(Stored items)
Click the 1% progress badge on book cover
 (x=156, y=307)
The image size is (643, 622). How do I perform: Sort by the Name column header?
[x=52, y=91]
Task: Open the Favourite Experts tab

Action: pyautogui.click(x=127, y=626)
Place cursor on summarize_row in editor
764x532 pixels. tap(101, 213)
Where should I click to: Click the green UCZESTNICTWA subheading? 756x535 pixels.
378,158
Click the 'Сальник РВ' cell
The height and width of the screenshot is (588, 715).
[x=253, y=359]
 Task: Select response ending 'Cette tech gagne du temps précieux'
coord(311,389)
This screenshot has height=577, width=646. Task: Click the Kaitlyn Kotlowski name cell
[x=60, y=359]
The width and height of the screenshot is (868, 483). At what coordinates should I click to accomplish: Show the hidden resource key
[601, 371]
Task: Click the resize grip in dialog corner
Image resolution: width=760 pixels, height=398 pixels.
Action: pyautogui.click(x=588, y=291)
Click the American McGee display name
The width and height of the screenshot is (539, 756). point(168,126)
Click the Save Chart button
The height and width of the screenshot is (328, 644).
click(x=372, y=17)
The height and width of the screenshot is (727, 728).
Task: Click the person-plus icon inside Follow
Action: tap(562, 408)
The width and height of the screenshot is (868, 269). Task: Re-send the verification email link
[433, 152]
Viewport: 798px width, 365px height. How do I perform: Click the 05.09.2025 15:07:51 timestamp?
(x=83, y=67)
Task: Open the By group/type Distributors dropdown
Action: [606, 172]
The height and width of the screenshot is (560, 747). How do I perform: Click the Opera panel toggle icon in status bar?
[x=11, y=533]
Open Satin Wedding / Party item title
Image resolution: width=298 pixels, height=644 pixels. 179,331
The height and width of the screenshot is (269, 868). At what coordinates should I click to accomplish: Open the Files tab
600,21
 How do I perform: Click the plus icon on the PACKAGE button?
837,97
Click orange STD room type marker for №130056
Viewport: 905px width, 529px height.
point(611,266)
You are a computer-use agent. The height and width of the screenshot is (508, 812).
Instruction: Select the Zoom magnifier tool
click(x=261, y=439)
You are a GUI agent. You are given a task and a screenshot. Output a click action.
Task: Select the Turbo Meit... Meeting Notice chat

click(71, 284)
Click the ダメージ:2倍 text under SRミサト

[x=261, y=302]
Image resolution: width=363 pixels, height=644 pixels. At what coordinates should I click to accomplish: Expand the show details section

=== PROBLEM ===
Every entry above must be copied exactly.

=== OUTPUT OF THE TASK ===
Click the 1% progress badge on book cover
 (x=156, y=307)
The image size is (643, 622). How do I perform: Sort by the Name column header?
[x=52, y=91]
Task: Open the Favourite Experts tab

Action: pyautogui.click(x=127, y=626)
Place cursor on summarize_row in editor
764x532 pixels. tap(101, 213)
Where should I click to: Click the green UCZESTNICTWA subheading? 756x535 pixels.
378,158
Click the 'Сальник РВ' cell
The height and width of the screenshot is (588, 715).
[x=253, y=359]
 Task: Select response ending 'Cette tech gagne du temps précieux'
coord(311,389)
This screenshot has height=577, width=646. Task: Click the Kaitlyn Kotlowski name cell
[x=60, y=359]
The width and height of the screenshot is (868, 483). At what coordinates should I click to accomplish: Show the hidden resource key
[601, 371]
Task: Click the resize grip in dialog corner
Image resolution: width=760 pixels, height=398 pixels.
Action: pyautogui.click(x=588, y=291)
Click the American McGee display name
The width and height of the screenshot is (539, 756). point(168,126)
Click the Save Chart button
The height and width of the screenshot is (328, 644).
click(x=372, y=17)
The height and width of the screenshot is (727, 728).
Task: Click the person-plus icon inside Follow
Action: tap(562, 408)
The width and height of the screenshot is (868, 269). Task: Re-send the verification email link
[433, 152]
Viewport: 798px width, 365px height. How do I perform: Click the 05.09.2025 15:07:51 timestamp?
(x=83, y=67)
Task: Open the By group/type Distributors dropdown
Action: [606, 172]
The height and width of the screenshot is (560, 747). How do I perform: Click the Opera panel toggle icon in status bar?
[x=11, y=533]
Open Satin Wedding / Party item title
Image resolution: width=298 pixels, height=644 pixels. 179,331
The height and width of the screenshot is (269, 868). At what coordinates should I click to accomplish: Open the Files tab
600,21
 How do I perform: Click the plus icon on the PACKAGE button?
837,97
Click orange STD room type marker for №130056
Viewport: 905px width, 529px height.
point(611,266)
You are a computer-use agent. The height and width of the screenshot is (508, 812).
Instruction: Select the Zoom magnifier tool
click(x=261, y=439)
You are a GUI agent. You are given a task and a screenshot. Output a click action.
Task: Select the Turbo Meit... Meeting Notice chat

click(71, 284)
Click the ダメージ:2倍 text under SRミサト

[x=261, y=302]
Image resolution: width=363 pixels, height=644 pixels. At what coordinates should I click to accomplish: Expand the show details section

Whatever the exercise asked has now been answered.